Suggestions for Jenkins on multi-platform projects

Our team uses Jenkins as our Continuous Integration tool. I would like in this post to describe our usage, and suggest a few ideas that could improve this great tool.  But first let me explain what we are building...

What we build

The product that we are building is a Mathematical Programming engine. The most basic usage is that you feed it with the mathematical formulation of the business problem that you want to solve, and ask for the best possible solution to this problem.  The program then cranks up all the CPUs/cores it can find on your machine and returns with an answer after a few tens of a second, or a few hours (some problems are REALLY complicated).

The core of the engine is a library built from 500.000 lines of C code. In addition to this library, we have APIs in half a dozen other languages (C++, Java, Python, etc), and connectors for several third party applications.  No less than 14 platforms (including Windows, Linux on various CPU types, MacOs, AIX, HP-UX, etc.) are supported.

We are therefore very glad to use continuous builds: you really don't want to discover a possible compiler bug, or a non-determinism in the code on some exotic platform just before the release!

Our current setup

On our master branch (the one that receives most of the commits from the developers) we use two job families.

The first one builds the software in Debug mode and runs a fully comprehensive suite of tests. We have around 20 such jobs for all the platform/compiler/settings combinations we support. Run times vary widely: some of the jobs are done in 1h30, while others need almost 7 hours.

The second family (the 'distrib' jobs) builds the Release versions of the product. There is one job per platform. Each job builds all the components for this platform (e.g. on Windows32, we support both Visual Studio 2008 and 2010), packages them into some releasable form (could be a Zip, a TarZ or an installer) and tests the basic functionality of the software (e.g. the distributed samples). For those jobs, the run times vary even more: from 30 minutes to 10 hours, depending on the platform.

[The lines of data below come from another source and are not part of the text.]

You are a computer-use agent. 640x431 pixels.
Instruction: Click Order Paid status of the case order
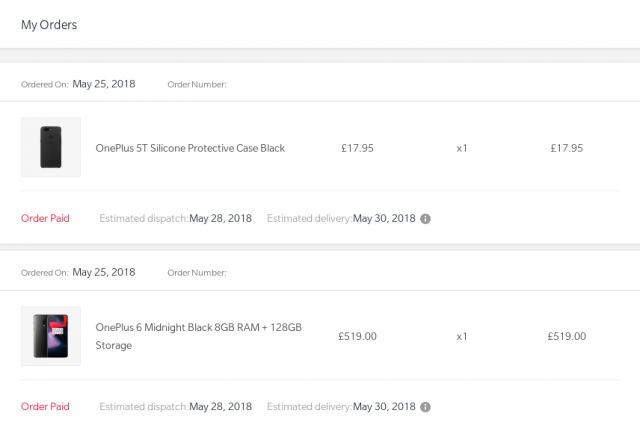click(x=45, y=218)
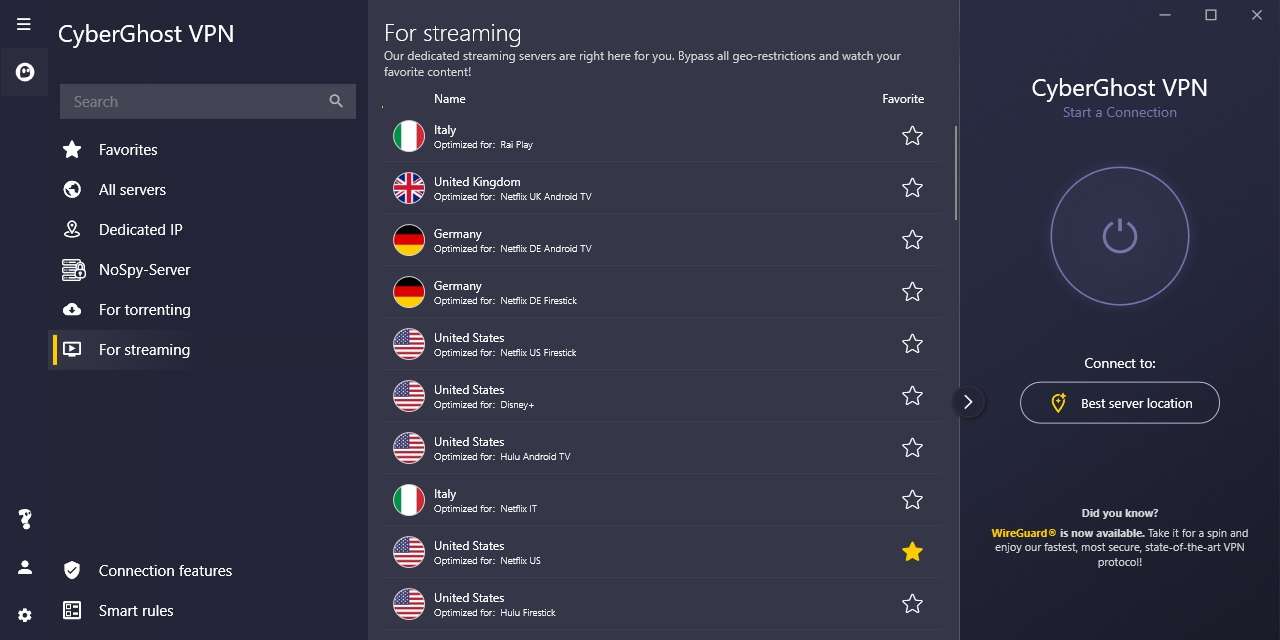Click the search magnifier icon
Screen dimensions: 1280x640
[x=336, y=101]
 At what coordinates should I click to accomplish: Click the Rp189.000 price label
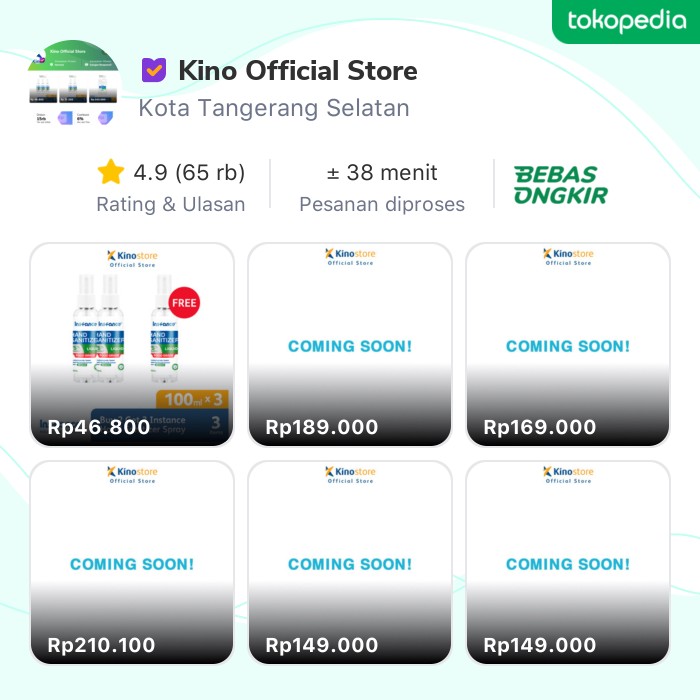(322, 427)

This setup has been in place for some time now. It works, and it's extremely useful!


Although Jenkins is a great tool, it doesn't yet have all the features I'd like.  So here are a few ideas, just in case the developers would not have already enough...

Detect stale jobs

We sometimes have jobs that stop running (no new run is triggered, or no available nodes).  This is of course not intended, and it would be nice to be able to detect those easily.  I suppose that adding a 'Last build' column to the list view, that would display the time since the job entered its current state, would be nice.  Something like 'Ended 8.6 hr' or 'Queued 1.3 hr' or 'Started 12 min'...

Then I'd know that if the code changed 3 hours ago, I shouldn't see any number larger than 3 hours...

Detect hung jobs

We have many jobs running, typically 20 to 30 simultaneously. And some builds last for several hours.  It happens that tests hang, or are abnormally slow.  These situations should be detected as soon as possible for investigation.

Unfortunately, the 'Build History' list is not very helpful, for two reasons. It has too few jobs for us: with 50 builds, only the last 5 hours are covered, which is less than the duration of many of our builds. But then if this limit was increased, we'd probably need a list of 200 or so jobs, which would not be easy to handle.

I would thus suggest to allow filtering on the 'building' status.  When this flag would be set, the 'Build History' would only display the jobs that are currently being built.

A view 'by revision'

I often need to check if a given revision of the source has been built by a given job, or what is the latest revision that is good on a set of jobs.  For example, I may want to merge this revision to some 'stable' branch for other teams to use.

I think that a grid view with the following attributes would be very useful for this: each line is a commit id or SVN revision, each column is a job, each cell is blue, red or gray (or even empty if this revision has not yet been part of a run of the job, or the run is not finished yet).

Do you think these would be useful additions?